Everybody remembers two.
They’re so memorable because they’re so simple (and, admittedly, because it was pretty damn cute to watch that vacuum talk like a toddler). This much is clear.
But they’re also so memorable because they’re so universal. Everyone’s phoned home.
What aisle do you find baking soda in? Phone home.
It’s Christmas. Phone home.
You crashed your car? Phone home.
Whatever happened to your Beanie Baby collection? Phone home.
It’s Sunday morning.
[Ed. note: Stevie Spielberg did a much better job hammering this point home.]
Yesterday, my folks disconnected their landline.
It is a move I could not support more. Both Mother Bar and Father Bar have cell phones and never use the landline outside of talking to family and dodging telemarketers whose companies still think they can be a viable source of revenue. Really, I should be as outraged at my parents for keeping the landline this long as I was when I found out a few years ago that my pop was still paying to use email.
Disconnecting the landline is the only rational decision to make.
But when my Ma texted me yesterday morning to let me know that they had finally done it, that the number was no longer in service, it broke me up a little bit.
There would be no more phoning “Home”.
There would be phoning “Dad”. There would be phoning “Mom”.
But there would be no more phoning “Home”.
Ultimately, it’s an issue in nomenclature alone. When I was calling home up through yesterday, I was really only calling Mom, or calling Dad, or calling one of my siblings doing their best Mom or Dad impression, trying to pull a fast one that’s never funny but always funny. The function, purpose and content of these phone calls will not change at all; this is a matter of semantics, and a trivial one at that.

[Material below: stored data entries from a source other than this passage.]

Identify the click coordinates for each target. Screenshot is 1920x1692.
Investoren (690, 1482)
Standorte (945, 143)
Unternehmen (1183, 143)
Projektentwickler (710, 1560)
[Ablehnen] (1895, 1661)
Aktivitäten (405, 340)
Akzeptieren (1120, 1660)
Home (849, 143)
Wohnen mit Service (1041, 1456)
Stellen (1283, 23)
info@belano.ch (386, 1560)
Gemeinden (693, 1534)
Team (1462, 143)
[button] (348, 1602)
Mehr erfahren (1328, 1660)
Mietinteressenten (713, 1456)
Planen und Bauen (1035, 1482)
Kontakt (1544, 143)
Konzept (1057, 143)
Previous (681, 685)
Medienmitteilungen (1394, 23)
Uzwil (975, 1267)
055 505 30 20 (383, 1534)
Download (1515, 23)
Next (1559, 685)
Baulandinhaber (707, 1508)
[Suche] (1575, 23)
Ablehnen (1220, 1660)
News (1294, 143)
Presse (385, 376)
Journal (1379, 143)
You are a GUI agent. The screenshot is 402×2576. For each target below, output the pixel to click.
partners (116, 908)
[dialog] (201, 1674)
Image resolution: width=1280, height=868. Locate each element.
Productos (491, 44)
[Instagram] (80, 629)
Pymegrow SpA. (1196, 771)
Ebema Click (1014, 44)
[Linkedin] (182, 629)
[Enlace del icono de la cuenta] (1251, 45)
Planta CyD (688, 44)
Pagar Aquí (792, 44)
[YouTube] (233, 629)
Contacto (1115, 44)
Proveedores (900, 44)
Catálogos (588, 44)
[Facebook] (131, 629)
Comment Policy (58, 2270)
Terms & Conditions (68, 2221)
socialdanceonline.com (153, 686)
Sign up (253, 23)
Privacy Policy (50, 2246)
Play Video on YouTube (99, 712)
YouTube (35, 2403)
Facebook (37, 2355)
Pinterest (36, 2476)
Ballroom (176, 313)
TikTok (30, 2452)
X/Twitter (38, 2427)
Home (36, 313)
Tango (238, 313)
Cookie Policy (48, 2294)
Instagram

Really, I’m fortunate to still have a home to call, even if it’s by means of a calling Mom or calling Dad. I’m fortunate to still have a Mom and Dad to call in the first place.
But damn if it wasn’t something going into my phone and deleting “Home” with the knowledge that it wouldn’t be returning until I made a new one for myself.
There’s a very small part of me that wants to rail against technology, rail against advancements for this stupid, precarious bit of feels. I know that part of me is a dumb idiot, though, that it’d be deferring to the curmudgeon as a crutch to handle the unpleasantness of change. Nothing is really happening, I’m being melodramatic, and this is the natural progression of such things. There isn’t anything to be mad at.
Heck, I’m sure there was a candy columnist at a newspaper in the 1920s who dedicated entirely too many words to his disappointment at the P.O. Box system.
I still feel weird about it.
“E.T. … search contacts?”
– “Like a Kit Kat for grownups.” –Nate Bar
– It’s a pretty good description. Slight coffee notes, Kit Katty crisp, just more delicate and refined. Delicious.